The trend of agents bypassing network restrictions is altering control structures—shifting from content hosts to agent operators.
Currently, ChatGPT Agent is the only system using encrypted request signatures. Most agents lack verifiable identity mechanisms.
As more tasks are delegated to agents, “who is acting” becomes increasingly critical. Meanwhile, transferring disclosure responsibilities to operators raises a question: do end-users truly know they’re interacting with AI?
Simultaneously, when builders shift safety responsibilities to users, accountability boundaries blur. A more practical question emerges: to what extent can humans still control agents once they begin executing tasks?
Among these 30 agent products, most design approval and supervision mechanisms, but approaches vary.
For example, developer or CLI-type agents typically require explicit confirmation for high-sensitivity operations like file modifications or command executions; browser agents place more control nodes at identity verification and payment stages.

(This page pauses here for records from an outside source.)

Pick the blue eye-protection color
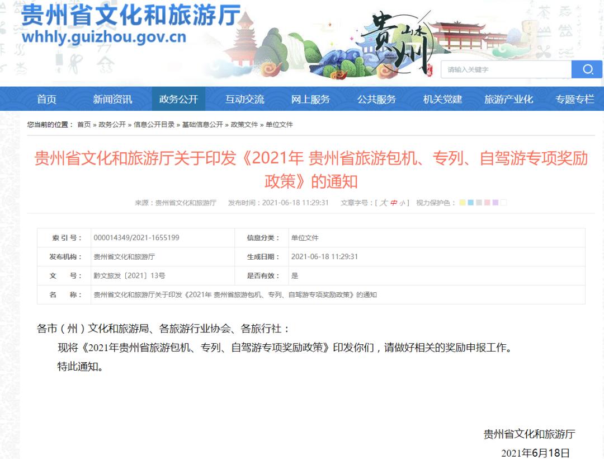Screen dimensions: 604x459 pos(471,203)
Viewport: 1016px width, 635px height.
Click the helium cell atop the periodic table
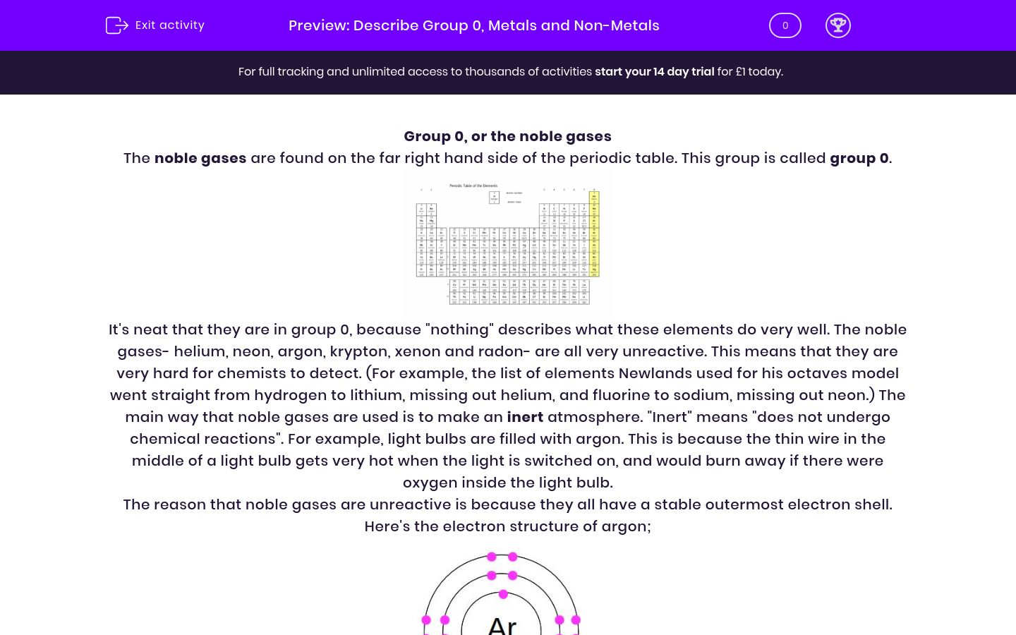coord(594,196)

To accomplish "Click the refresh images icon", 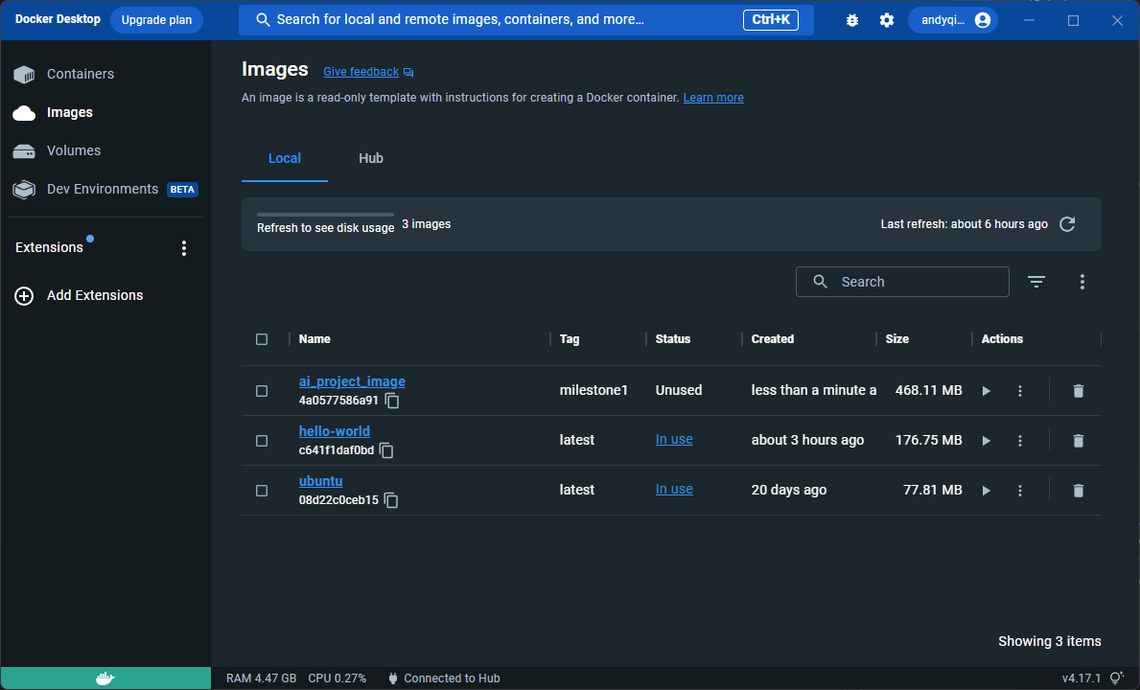I will (x=1067, y=224).
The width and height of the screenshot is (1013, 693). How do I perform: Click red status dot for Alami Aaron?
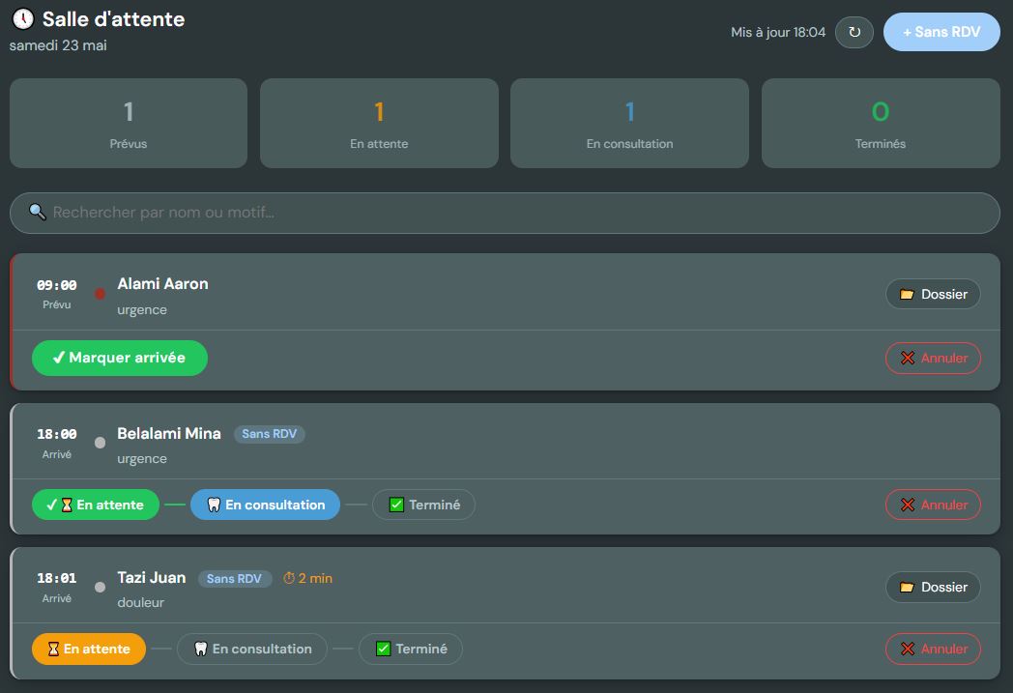coord(100,294)
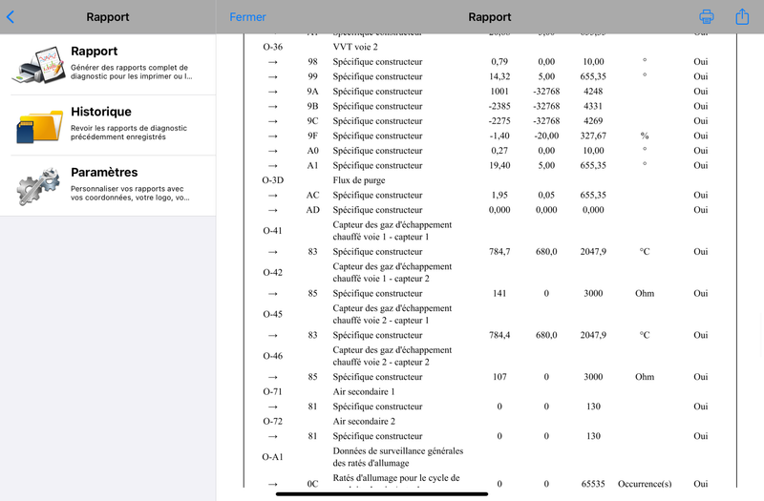Close the report with Fermer

click(x=247, y=17)
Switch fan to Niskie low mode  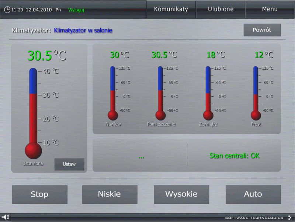[x=110, y=194]
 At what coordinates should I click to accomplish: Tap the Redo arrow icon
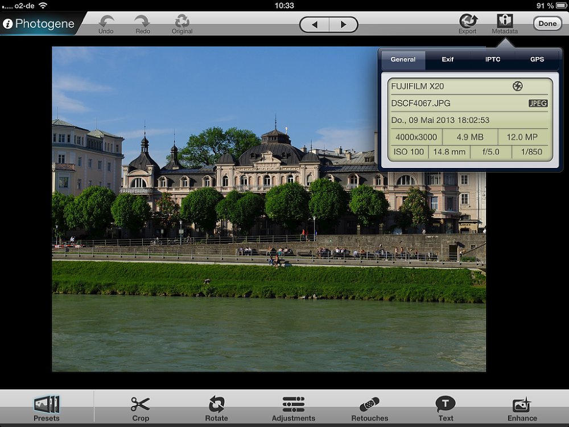(142, 22)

Some products even offer “real-time monitoring modes,” allowing users to observe execution during critical steps.
But upon closer inspection, transparency varies greatly between products.
A minority of agents display complete action trajectories and reasoning processes, letting users clearly see how they make decisions and which tools they invoke; more systems provide only generalized explanations, leaving almost no traceable records during execution.
For many enterprise platforms, outsiders can’t even confirm whether real-time monitoring exists during individual runs.
This means control mechanisms “exist” but unevenly; supervision logic is “visible” but not standardized. As agent capabilities improve, human visibility into execution processes hasn’t increased proportionally.
/ 04 / Conclusion
This index records 30 agent systems across 1,350 dimensions, but more importantly, it reveals three structural trends:
First, safety disclosures are highly uneven.
Only a minority of agents publish systematic cards detailing their architectures. Most systems either disclose only foundational model information or emphasize compliance certifications. A clear asymmetry exists between capability benchmarks and safety assessments.
When agent risks increasingly stem from planning capabilities and tool invocations rather than just model outputs, relying solely on model-level documentation is insufficient.
Second, foundational models are highly concentrated.
Nearly all agents rely on GPT, Claude, or Gemini. This concentration in model supply brings efficiency and evaluation convenience but also implies single-point risks. Pricing adjustments, service disruptions, or security vulnerabilities could cascade to downstream systems.
Risk management must therefore extend beyond agent deployers to upstream model providers.
Third, accountability chains are fragmented.
Agent systems often form multi-layer dependency chains: foundational models, orchestration layers, building platforms, deployers, and end-users. No single entity holds responsibility for complete behaviors.
Under this distributed architecture, relying solely on model documentation for safety judgments easily creates false assurances.